Several works featured on your first recording with the Choir of St John’s College, Cambridge, Lament & Liberation, are new works commissioned by you for the choir. What was the commissioning process like? What drew you to each of those composers? Did you have a specific theme/text in mind for each piece, or were those selected by the composers themselves?

Over the decades, the choir at St John’s has recorded music from a wide range of styles and periods and has been a prolific commissioner of new music. For my first album, I wanted to build on this ‘new music’ tradition, and I couldn’t be more pleased with the works written specially to this end by Martin Baker, Joanna Marsh and Helena Paish.

The Marsh was a big project, resulting in a triptych, Echoes in Time, setting poems by Malcolm Guite (one of which we commissioned) for Advent, Epiphany and Ash Wednesday. These are very special pieces and there is a YouTube video available of our recording session capturing the first movement, The Hidden Light: https://www.youtube.com/watch?v=CYxMDzrND80

A key objective of the Marsh collaboration was to create pieces that were rooted in the appropriate Biblical stories and that also spoke to ‘now’. Guite’s poems provided the ideal channel for this ambition, focusing on the vulnerability of the pregnant Mary at a time of social-political turmoil, then the Holy Family as they fled the cruel dictatorship of Herod, and finally the burnt palm crosses of Ash Wednesday reminding us that the forests are being destroyed and daring us to hope that things could be better.

The Marsh is intended to complement the other triptych on the album, James MacMillan’s Cantos Sagrados. This gripping work confronts the horrors of South American military dictatorship in the 1970s and 80s, clothed with liturgical texts that place God alongside and among the victims of unfathomable suffering. MacMillan asks a great deal of the singers in the challenging writing he employs to mirror the immediacy of the poems by Ariel Dorfman and Ana Maria Mendoza.

I wanted to design an album that would reward those who chose to listen to it all the way through, as well as those who wanted to dip into odd tracks. I say more about this in the inlay booklet, but it is perhaps important to note that there is comfort, not least in the final item: through soaring treble lines and rich harmonies in the lower voices, Dobrinka Tabakova’s short work, Turn our captivity, O Lord, hopes that ‘they that sow in tears shall reap in joy’.

I hope that this first album at St John’s will affirm my commitment to continue the work of my predecessors in championing contemporary music, both by commissioning new works and by offering fresh performances of existing works by contemporary composers. This direction of travel feels appropriate for the choir at St John’s, where we have talented young singers with an appetite for new things, rooted in a profound respect for the centuries-old tradition they uphold.

What was the recording process like for this album?

We had producer Adrain Peacock and engineer David Hinitt, so we were in the most expert hands in making the recording. We record for about five hours each day, and this album was recorded during sessions outside term time in April and July 2024. I’m very much on a learning curve with my first album at St John’s, but it felt like there was lots of committed, passionate singing – this choir never gives less than 100%. I hope that comes over in the end result.

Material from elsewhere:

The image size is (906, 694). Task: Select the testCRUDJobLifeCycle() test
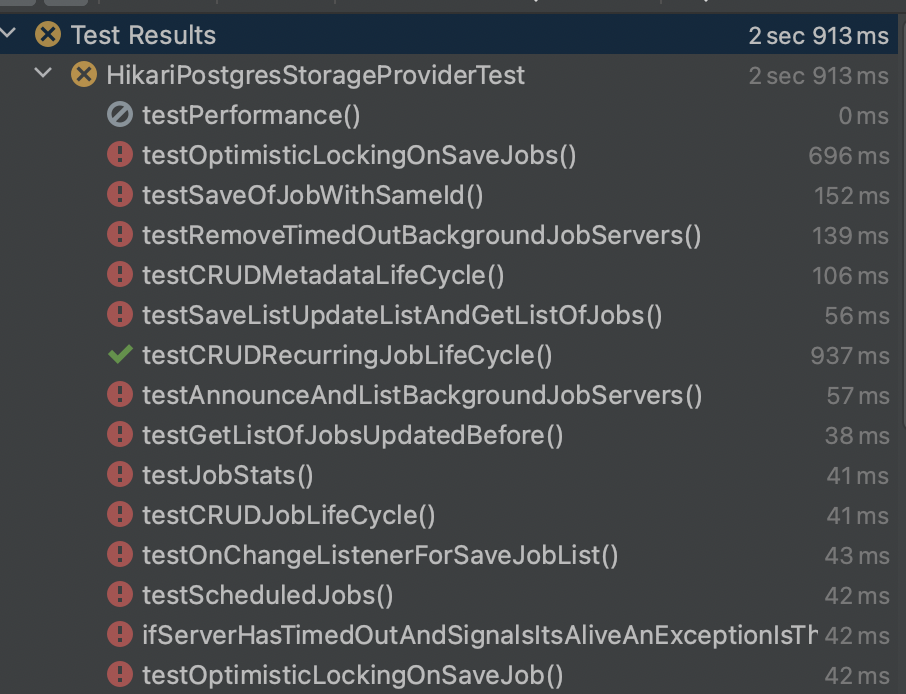point(289,516)
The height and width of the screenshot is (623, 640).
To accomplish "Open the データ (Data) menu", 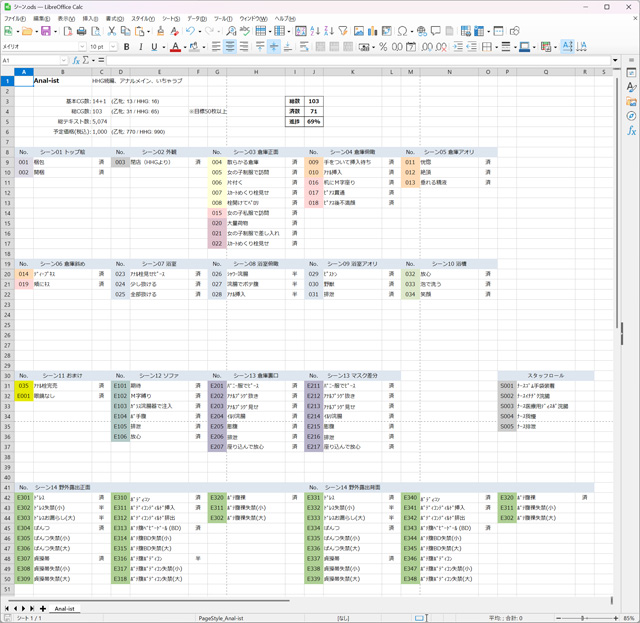I will point(197,19).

What do you feel needs to be done to grow classical music audiences?

Every artist or group will have their own route to growing classical music audiences. For us here at St John’s, I believe we need to be true to our roots and the traditions we have inherited – I feel that makes us more interesting to audiences than trying to anticipate what they might want and fulfilling that, as a business might do with a new product. Authenticity and seeking out high-quality music that sits comfortably within our tradition is the starting point. Beyond that, we undertake various outreach and engagement activities with the aim of sharing our passion for the amazing music we have the privilege of singing. And we have some interesting collaborations in the pipeline that will cross-pollinate with new audiences. But it’s hard to escape the need for the Government to resource music provision in schools – no classical artist is big enough to fulfil that high-level responsibility to ensure that young people have the chance to have musical seeds watered and, just maybe, their life transformed.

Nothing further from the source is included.